Jim also wrestled with feeling inferior to Elisabeth and feeling “I can never be all she ought to have in a husband” (p. 192).
So we see that neither of them was perfect. That’s an encouragement to me, because I’m not, either. I wrestle with some of the same things they did. Sanctification is a lifelong process. But God’s grace is available every step of the way.
We miss a lot by not writing letters today. These letters are not only deeply spiritual, but they’re often poetic and literary as well. I’d love to include some of the more lyrical entries, but this is too long already.
Some years ago a philosophy started going around Christendom that God did not have a specific will for people regarding life work, location, spouse, etc.; He left it up to individuals to do what they wanted. That never set well with me, for too many reasons to go into here. But I saw anew one reason through these letters and journals: the sanctifying affect that waiting for and trying to discern the will of God could have. Near the end of the book, Valerie records her father’s words: “I have sought slowly the will of God, and the slowness has brought strength into the conviction of it, and joy in the realization of it” (p. 233).
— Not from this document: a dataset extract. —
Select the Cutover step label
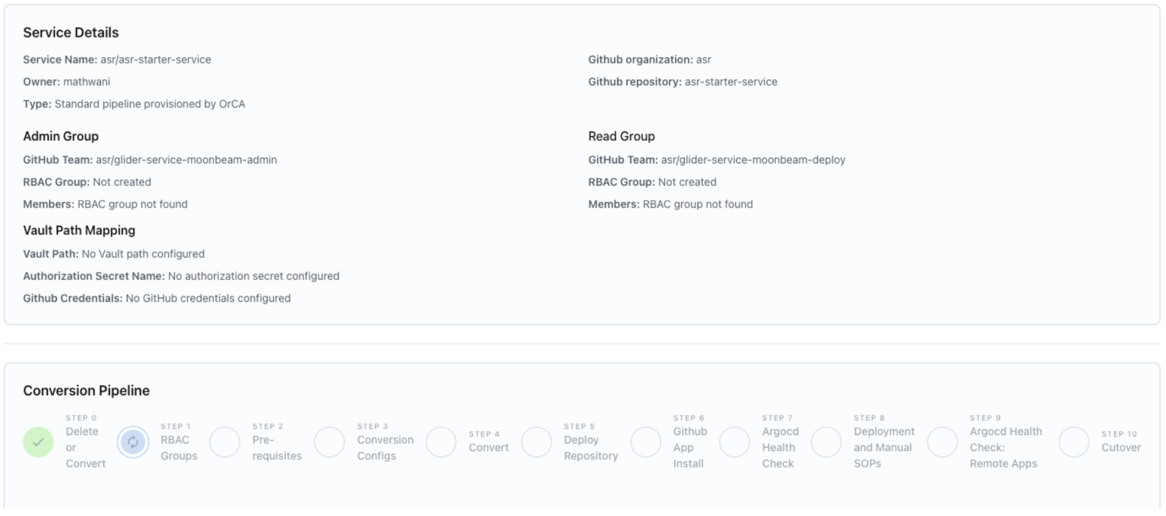Viewport: 1166px width, 516px height. coord(1120,448)
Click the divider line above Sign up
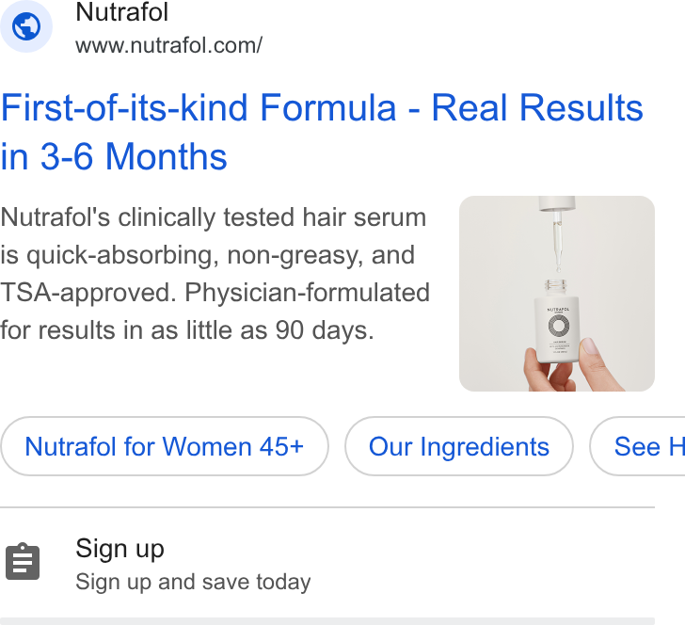685x625 pixels. point(327,507)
Jim wrote, “The Lord has a certain slow dignity about His movings which constantly shames my fretting unbelief” (p. 163).
It touched my heart that they chose for their wedding verse Isaiah 25:9: “Lo, this is our God; we have waited for Him.”
Valerie shares that “If I could express my one hope for compiling this book, my prayer is that these entries of theirs would call us to search faithfully for God in His Word. And upon discovering His unchanging, faithful, merciful, and loving character, I pray we would be more fully moved in obedience to Him that we too might leave a lasting legacy of faith as my parents did” (p. 45).
The Elliots’ writing does encourage me in my walk with God and continues to spur me on to seek Him in His Word and find and do His will.
(By the way, last year, Revive Our Hearts did a series of interviews with Valerie about her parents’ story and writing the book here. I enjoyed listening to them then, and they have the transcripts up now.)
(Sharing with Grace and Truth, Hearth and Soul, Senior Salon,
InstaEncouragements,Carol’s Books You Loved, Booknificent)
This sounds really good. Like many other girls my age, I pored over Passion and Purity during my 20s. I am so glad God allowed Elisabeth and Jim to end up together. Jim being gay? Ugh, how very 2021 of that author …
I loved this book. Elisabeth’s letters expose her very human heart. I am.waiting with baited breath for part.2.of Ellen Vaughn’s bio.
I only know bare facts about the Elliot’s, and reading this definitely gave me some titles to add to my reading list. Thank you!